• _Direction_
Copy everything from the start of the listing down through the line containing "click(1560, 294)", swapping "avatar" for "account" and leaving all else unchanged.

• _Materials provided_
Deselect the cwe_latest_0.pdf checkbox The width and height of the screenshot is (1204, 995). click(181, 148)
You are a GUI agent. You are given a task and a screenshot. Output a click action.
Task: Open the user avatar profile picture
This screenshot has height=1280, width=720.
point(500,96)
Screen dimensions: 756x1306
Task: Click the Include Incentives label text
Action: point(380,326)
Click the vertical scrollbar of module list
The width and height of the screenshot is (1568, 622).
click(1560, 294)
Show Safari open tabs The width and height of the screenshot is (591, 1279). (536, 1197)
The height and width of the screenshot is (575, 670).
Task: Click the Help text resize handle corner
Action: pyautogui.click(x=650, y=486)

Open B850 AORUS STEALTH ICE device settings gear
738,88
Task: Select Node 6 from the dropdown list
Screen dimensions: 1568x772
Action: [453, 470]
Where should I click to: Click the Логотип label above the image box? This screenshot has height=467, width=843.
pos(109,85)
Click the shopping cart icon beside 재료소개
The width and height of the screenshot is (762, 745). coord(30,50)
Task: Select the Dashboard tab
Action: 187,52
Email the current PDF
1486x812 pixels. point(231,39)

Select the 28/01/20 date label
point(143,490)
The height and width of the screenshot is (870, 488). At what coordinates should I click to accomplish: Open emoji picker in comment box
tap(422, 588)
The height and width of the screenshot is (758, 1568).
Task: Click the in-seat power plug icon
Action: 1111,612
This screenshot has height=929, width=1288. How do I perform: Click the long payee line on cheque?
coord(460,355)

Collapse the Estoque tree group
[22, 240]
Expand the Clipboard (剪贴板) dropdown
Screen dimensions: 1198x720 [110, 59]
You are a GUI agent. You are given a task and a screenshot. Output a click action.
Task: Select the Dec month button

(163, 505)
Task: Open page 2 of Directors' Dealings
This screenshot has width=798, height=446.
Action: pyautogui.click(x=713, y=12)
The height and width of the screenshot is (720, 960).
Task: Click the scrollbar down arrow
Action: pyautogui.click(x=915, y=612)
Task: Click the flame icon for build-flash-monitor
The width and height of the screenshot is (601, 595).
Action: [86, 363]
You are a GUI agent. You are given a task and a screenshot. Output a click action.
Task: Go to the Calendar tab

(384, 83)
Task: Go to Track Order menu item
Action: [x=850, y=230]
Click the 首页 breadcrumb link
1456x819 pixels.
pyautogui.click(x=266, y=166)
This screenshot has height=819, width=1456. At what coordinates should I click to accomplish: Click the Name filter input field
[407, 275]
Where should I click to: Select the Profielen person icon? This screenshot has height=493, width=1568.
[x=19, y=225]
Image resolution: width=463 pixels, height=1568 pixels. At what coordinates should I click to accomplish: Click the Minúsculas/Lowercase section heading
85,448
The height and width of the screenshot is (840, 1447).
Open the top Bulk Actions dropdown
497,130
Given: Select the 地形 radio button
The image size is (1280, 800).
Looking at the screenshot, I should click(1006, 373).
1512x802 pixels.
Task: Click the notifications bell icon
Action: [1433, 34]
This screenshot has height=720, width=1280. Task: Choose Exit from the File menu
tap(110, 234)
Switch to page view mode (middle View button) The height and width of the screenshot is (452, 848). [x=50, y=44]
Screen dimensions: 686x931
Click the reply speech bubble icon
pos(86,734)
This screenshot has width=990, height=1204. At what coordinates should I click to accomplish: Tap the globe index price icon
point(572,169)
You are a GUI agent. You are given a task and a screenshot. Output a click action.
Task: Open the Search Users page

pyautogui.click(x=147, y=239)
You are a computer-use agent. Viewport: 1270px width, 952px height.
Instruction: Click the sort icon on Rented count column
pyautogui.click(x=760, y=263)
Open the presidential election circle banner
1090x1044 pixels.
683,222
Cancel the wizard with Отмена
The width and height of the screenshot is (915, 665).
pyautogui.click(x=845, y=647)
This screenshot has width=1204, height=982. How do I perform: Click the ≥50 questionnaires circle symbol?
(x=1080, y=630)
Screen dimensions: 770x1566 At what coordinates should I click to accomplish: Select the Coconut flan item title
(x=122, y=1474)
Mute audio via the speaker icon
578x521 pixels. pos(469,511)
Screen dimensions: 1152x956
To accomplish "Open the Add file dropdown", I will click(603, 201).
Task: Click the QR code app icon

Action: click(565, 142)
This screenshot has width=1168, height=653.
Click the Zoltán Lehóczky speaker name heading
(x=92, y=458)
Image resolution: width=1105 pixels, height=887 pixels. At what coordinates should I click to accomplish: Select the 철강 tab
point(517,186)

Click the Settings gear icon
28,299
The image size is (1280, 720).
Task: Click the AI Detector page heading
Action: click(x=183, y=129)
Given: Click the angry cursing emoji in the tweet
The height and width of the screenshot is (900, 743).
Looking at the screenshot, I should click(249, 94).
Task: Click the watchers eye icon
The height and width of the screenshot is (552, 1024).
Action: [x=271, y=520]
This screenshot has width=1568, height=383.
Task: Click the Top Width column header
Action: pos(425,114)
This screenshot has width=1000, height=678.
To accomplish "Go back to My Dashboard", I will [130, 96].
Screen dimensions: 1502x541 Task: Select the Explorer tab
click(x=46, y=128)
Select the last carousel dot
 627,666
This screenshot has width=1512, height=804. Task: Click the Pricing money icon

• _Written response_
Deselect the cwe_latest_0.pdf checkbox The width and height of the screenshot is (1204, 995). click(181, 148)
You are a GUI agent. You are given a task and a screenshot. Output a click action.
Task: Open the user account profile picture
This screenshot has height=1280, width=720.
point(500,96)
Screen dimensions: 756x1306
Task: Click the Include Incentives label text
Action: point(380,326)
Click the vertical scrollbar of module list
The width and height of the screenshot is (1568, 622).
click(1560, 294)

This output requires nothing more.